→ DOCUMENT PASSAGE
┄┄┄┄┄┄

Pressure Effect on the Condensate Stabilizer Column Performance – Part 5

This tip is the follow up of January 2017 tip of the month (TOTM) [1] which investigated a non-refluxed condensate stabilizer column having a split design where a portion of the feed is pre-heated by heat exchange with the bottoms product (see also page 352 of Reference [2]). The remainder of the feed is fed to the top tray, similar to a standard “cold feed” stabilizer. That tip simulated the performance of a split-feed and non-refluxed condensate stabilizer column equipped with a stripping sweet gas stream to reduce the H2S content of a sour condensate. It reported that decreasing the top feed-split from 100% to 80 %, decreases the required reboiler duty and the bottom product temperature, but increases the stabilized condensate TVP (True Vapor Pressure) and H2S content.

 

This tip will perform computer simulation to study the effect of pressure on the performance of a non-refluxed stabilizer column with the same split-feed design. This tip will consider stabilizing a sour condensate for RVP (Reid Vapor Pressure) specification of 7 psi (48 kPa). The tip will report the impact of the column operating pressure on the reboiler duty, top and bottom temperatures, stabilized condensate rate, H2S content, and TVP. The tip will present a summary of the computer simulation results and the key diagrams for the same plant.

 

Case Study 

Figure 1 presents a simplified process flow diagram equipped with the preheater, stripping gas and water-draw tray for stabilization and sweetening of raw sour condensates.

 

 

Figure 1. A non-refluxed stabilizer column with feed-split, side water-draw and stripping gas

 

 

The 3-phase separator upstream of the preheater removes essentially all excess/free water. The tip utilizes a feed splitter to heat up a portion of feed in the preheater by the hot stabilized condensate. The stripping sweet gas stream lowers the H2S content of the stabilized condensate and achieves the desired condensate vapor pressure at the specified reboiler temperature. Three cases of column pressures were considered. For the comparison purposes and regardless of the specified 3-phase separator and column pressure, the separated gases from the 3-phase separator and the stabilizer column are compressed and cooled to specified pressure of 255 psia and temperature of 90 °F (1758 kPaa and 32 °C) in the compressor and cooler shown in the top-left side of this figure.

┄┄┄┄┄┄

→ AVAILABLE DATA
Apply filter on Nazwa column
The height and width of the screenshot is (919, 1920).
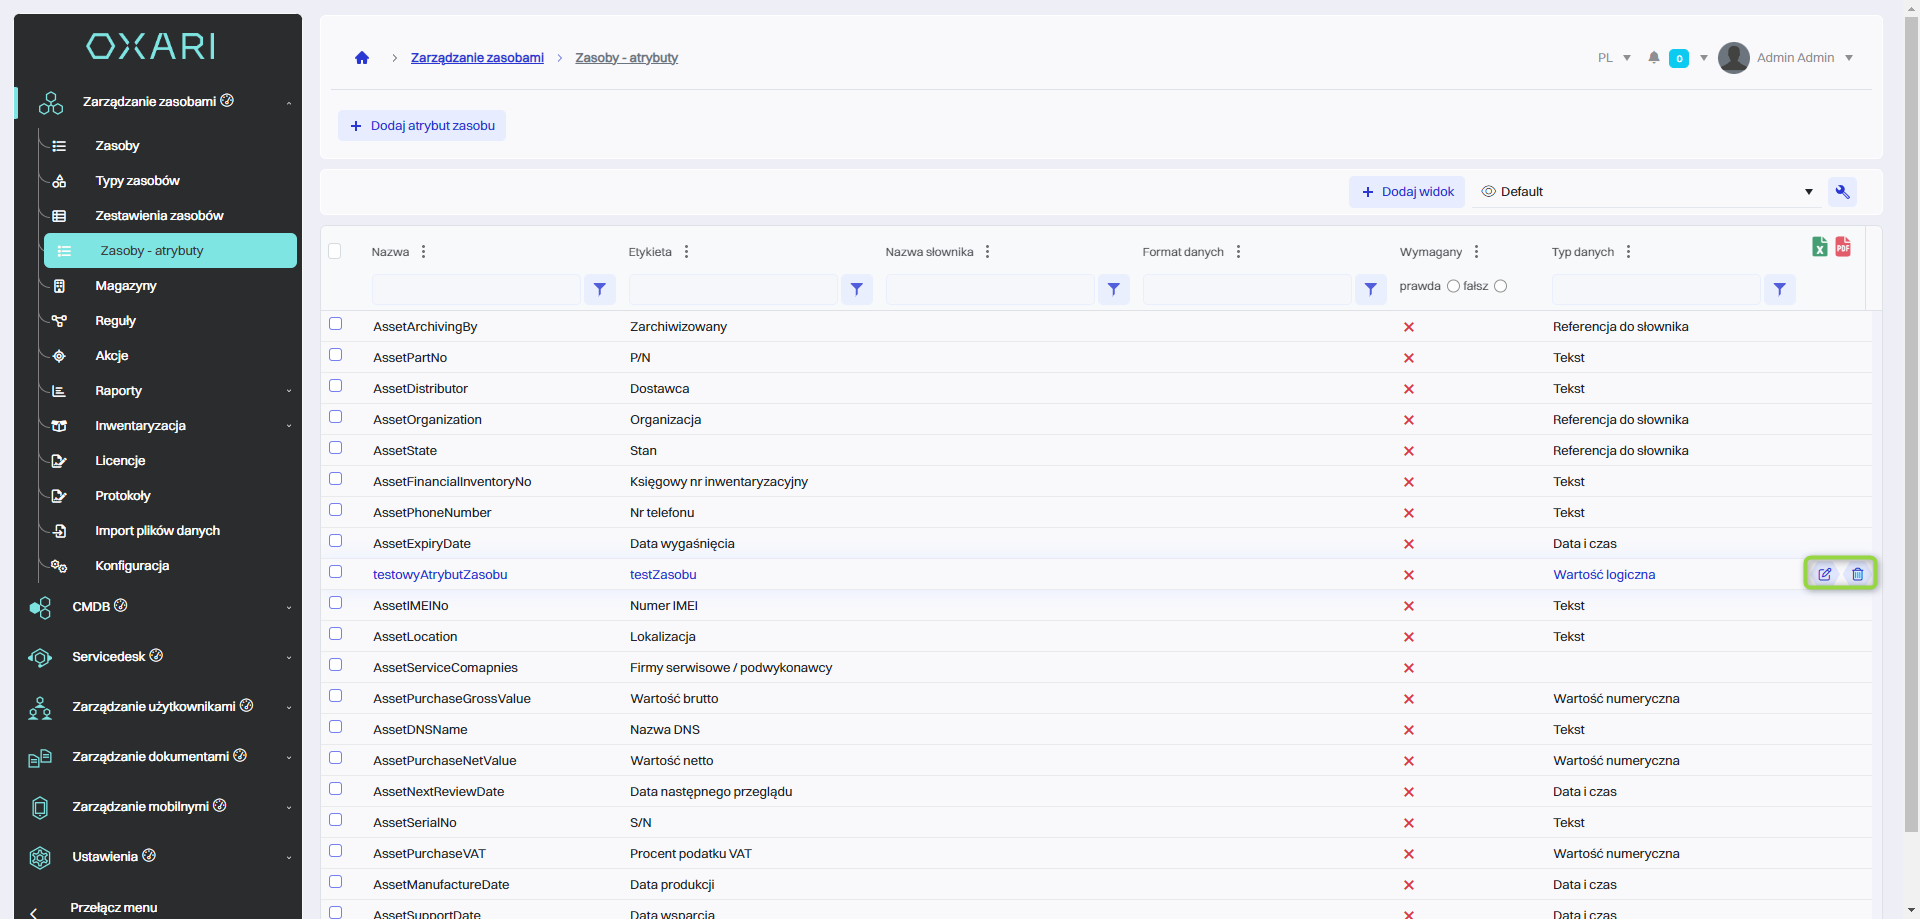click(599, 289)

┄┄┄┄┄┄

→ WRITTEN INSTRUCTION 1
In the stabilizer column passage, to what pressure and temperature are the separated gases compressed and cooled?
→ WRITTEN INSTRUCTION 2
Reproduce the stabilizer column passage word for word, starting at the words "The 3-phase separator upstream" and ending after the words "of this figure.".
→ WRITTEN INSTRUCTION 3
Extend the stabilizer column passage past its last sentence.
The material above is separate from the stabilizer column passage and unrelated to it.

→ OUTPUT 1
255 psia and 90 °F (1758 kPaa and 32 °C).

→ OUTPUT 2
The 3-phase separator upstream of the preheater removes essentially all excess/free water. The tip utilizes a feed splitter to heat up a portion of feed in the preheater by the hot stabilized condensate. The stripping sweet gas stream lowers the H2S content of the stabilized condensate and achieves the desired condensate vapor pressure at the specified reboiler temperature. Three cases of column pressures were considered. For the comparison purposes and regardless of the specified 3-phase separator and column pressure, the separated gases from the 3-phase separator and the stabilizer column are compressed and cooled to specified pressure of 255 psia and temperature of 90 °F (1758 kPaa and 32 °C) in the compressor and cooler shown in the top-left side of this figure.

→ OUTPUT 3
Table 1 presents the raw condensate, containing about 21 mole % H2S, and stripping gas compositions, rates and conditions. Table 2 presents the specified column variables. The condensate stabilizer column specifications for the three cases studied are shown in Table 2. For all three cases, the 3-phase separator pressure was 5 psi (35 kPa) higher than the column feed pressure.

 

 

Table 1. Feed and stripping gas compositions, rates and conditions

 

 

Table 2. Condensate stabilizer column specifications

 

 

Simulation Results

 

Based on the data in Tables 1 and 2, and the process flow diagram of Figure 1, the tip performed simulation using the Soave-Redlich-Kwong (SRK) equation of state [3] in ProMax [4] software. Similar to the previous tip the bottom-splitter ratio was adjusted to meet the specified RVP of the stabilized condensate. Table 3 presents the summary of results for the three specified cases. This table indicates that decreasing the specified 3-phase separator and column pressure decreases the bottom and overhead rates, bottom and overhead temperatures, but increases the compressor power and cooler duty. At lower pressures, more gases are separated in the 3-phase separator and feed rate to the column is reduced. Therefore, the bottom product (stabilized condensate) and overhead product rates decrease. In addition, decreasing column pressure increases the relative volatility (the K-value ratio of the key components) making separation of components easier and hence the required reboiler duty decreases.

The results presented in Table 3 are practically independent of the top-feed split which varied from 80 to 100 % with an increment of 2%. The values presented in Table 3 are the calculated arithmetic averages for the top-feed split range of 80 to 100%. The simulation results for those variables which were dependent on the top-feed split are shown graphically in the following figures.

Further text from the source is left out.